Japan's daily count of coronavirus cases exceeded 10,000 on Wednesday for the first time in over four months, as a sixth wave of the pandemic spurred by the omicron variant continues to spread across the country.
Tokyo accounted for 2,198 of the cases, marking the first time in over four months that the count has surpassed 2,000. The daily figure reported by the metropolitan government was more than double the 962 cases logged Tuesday and around a fivefold increase from the previous week.
The latest seven-day average of new cases in the capital came to 1,148.7, up significantly from 135.6 a week ago. The number of severely ill patients under Tokyo's own criteria remained at four, the same as the previous day, with no new deaths confirmed.
Osaka Prefecture reported 1,711 new infections the same day, marking the first time the count has exceeded 1,000 since Sept. 15, and close to a sevenfold increase from the previous week.
The southern island prefecture of Okinawa confirmed a similar number of cases at 1,644, while the western prefecture of Yamaguchi saw a record 182 new infections.

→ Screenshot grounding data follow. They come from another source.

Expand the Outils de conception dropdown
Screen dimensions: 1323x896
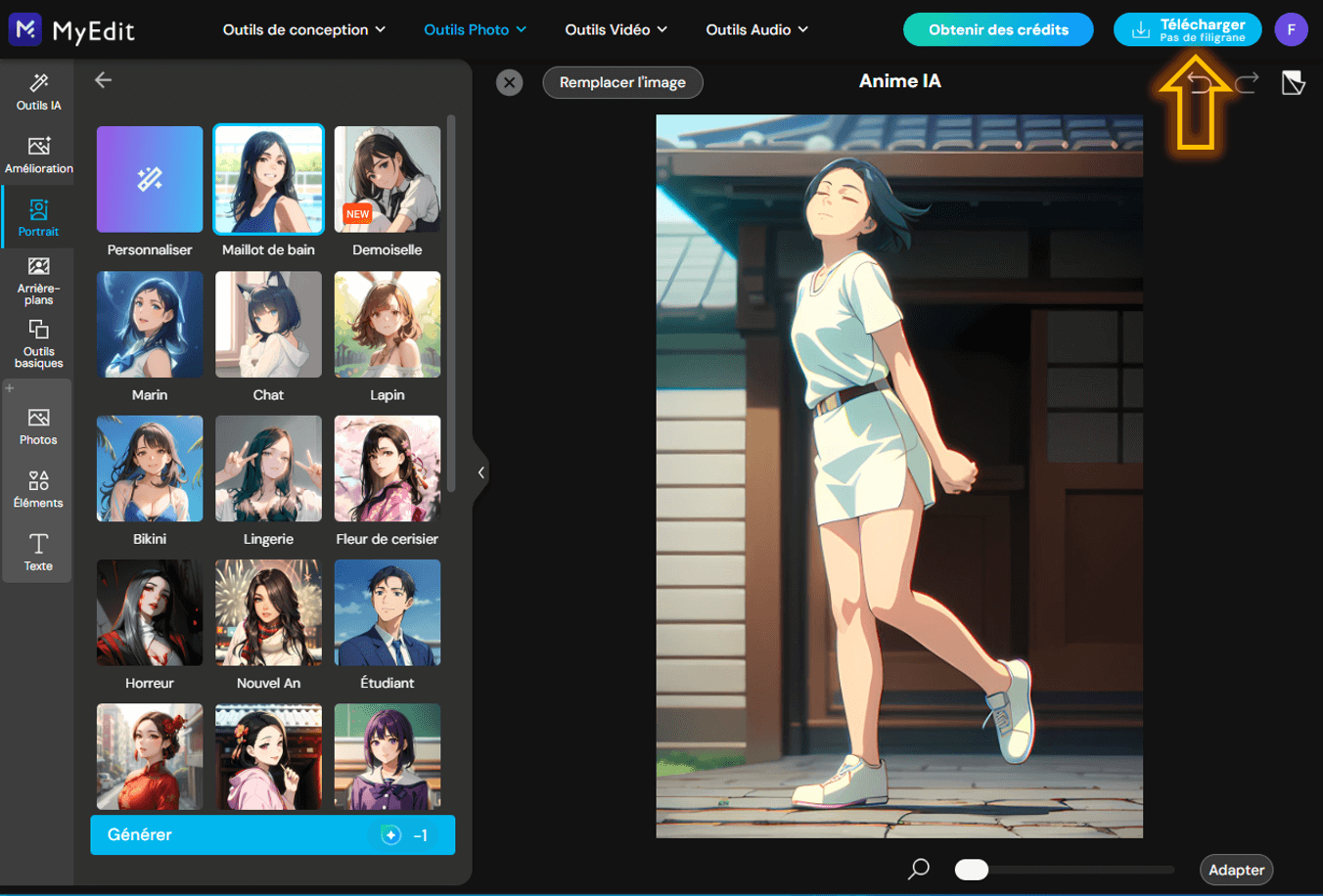click(303, 29)
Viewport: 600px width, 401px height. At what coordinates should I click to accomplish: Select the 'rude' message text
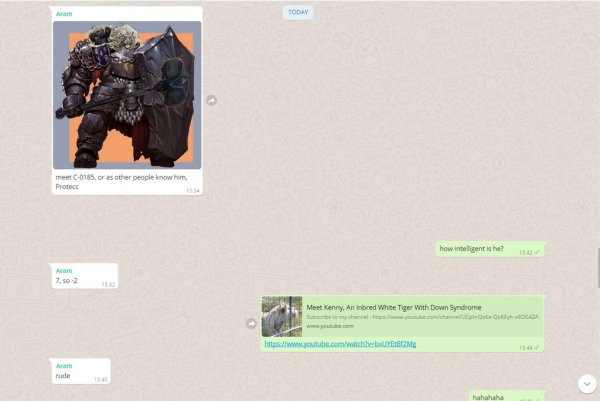click(x=64, y=376)
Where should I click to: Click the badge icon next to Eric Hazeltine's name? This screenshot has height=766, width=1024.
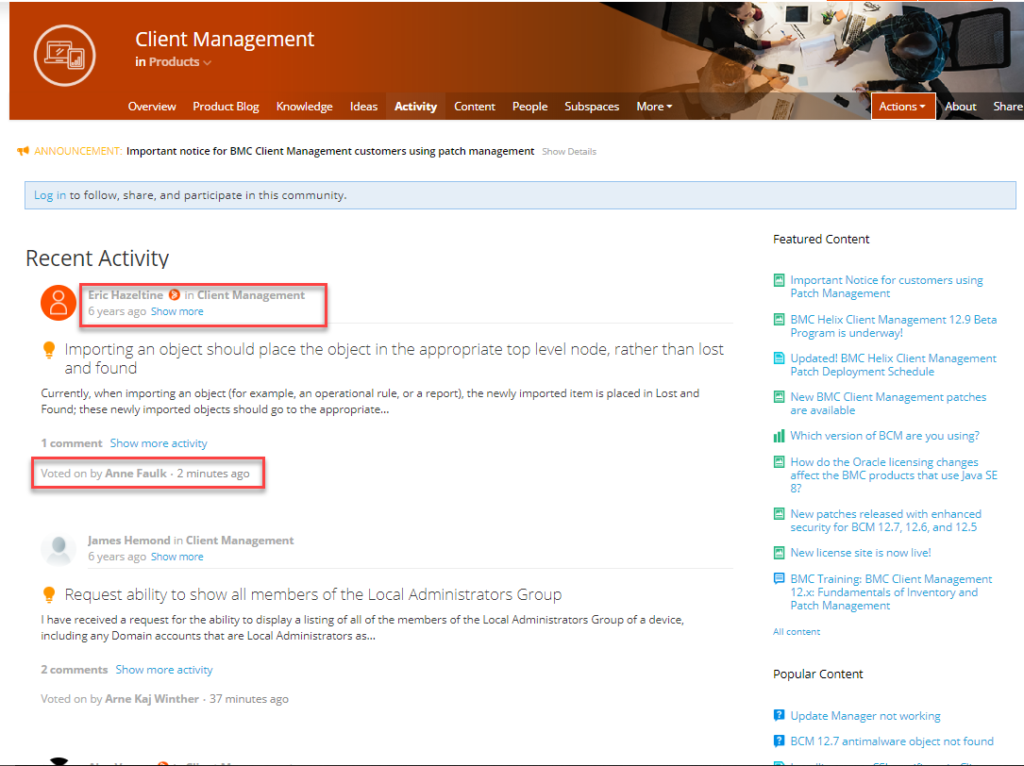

Okinawa, Yamaguchi and the neighboring prefecture of Hiroshima have been under a quasi-state of emergency since Sunday, with dining establishments requested to cut business hours and stop serving alcohol.
Governors of the three prefectures suspect the spread of COVID-19 at U.S. bases in Okinawa and Yamaguchi contributed to the spike in infections.
Meanwhile, Hiroshima Prefecture is considering expanding its ongoing coronavirus pre-emergency designation to all of its 23 municipalities to cover 14 cities and nine towns, sources said. The pre-emergency status currently covers 10 cities and three towns, including the city of Hiroshima. The prefectural government will make a decision while monitoring the local infection situation and holding consultations with the central government, according to the sources.
Daily infections had been hovering in the hundreds since mid-September after the fifth wave of the pandemic was brought under control, but cases began to surge from the end of last year due to the emergence of the omicron strain.
The central government is considering shortening the interval between second and third COVID-19 vaccine shots from eight months to seven months for those under 65 from March onward, sources close the matter said Wednesday.
The interval for health care workers and elderly in nursing homes was shortened to six months last December, while senior citizens in general will be able to get their booster shots after a seven-month interval from February.
But Osaka Gov. Hirofumi Yoshimura said during a news conference Wednesday the virus is spreading at a faster pace than before and "it has already become impossible to suppress the omicron variant through booster shots."
To prevent straining the medical system, the central government has changed its policy of hospitalizing all those infected with the omicron variant to only hospitalizing those at risk of developing severe symptoms.
The health ministry said Wednesday that around 16,000 medical institutions across the country will cooperate in providing home visits and monitoring of patients recuperating at home.
Japan has also boosted its medical capacity so it can admit 37,000 patients at hospitals, a 30% increase from the level marked when the country was experiencing the worst of the fifth wave of the pandemic.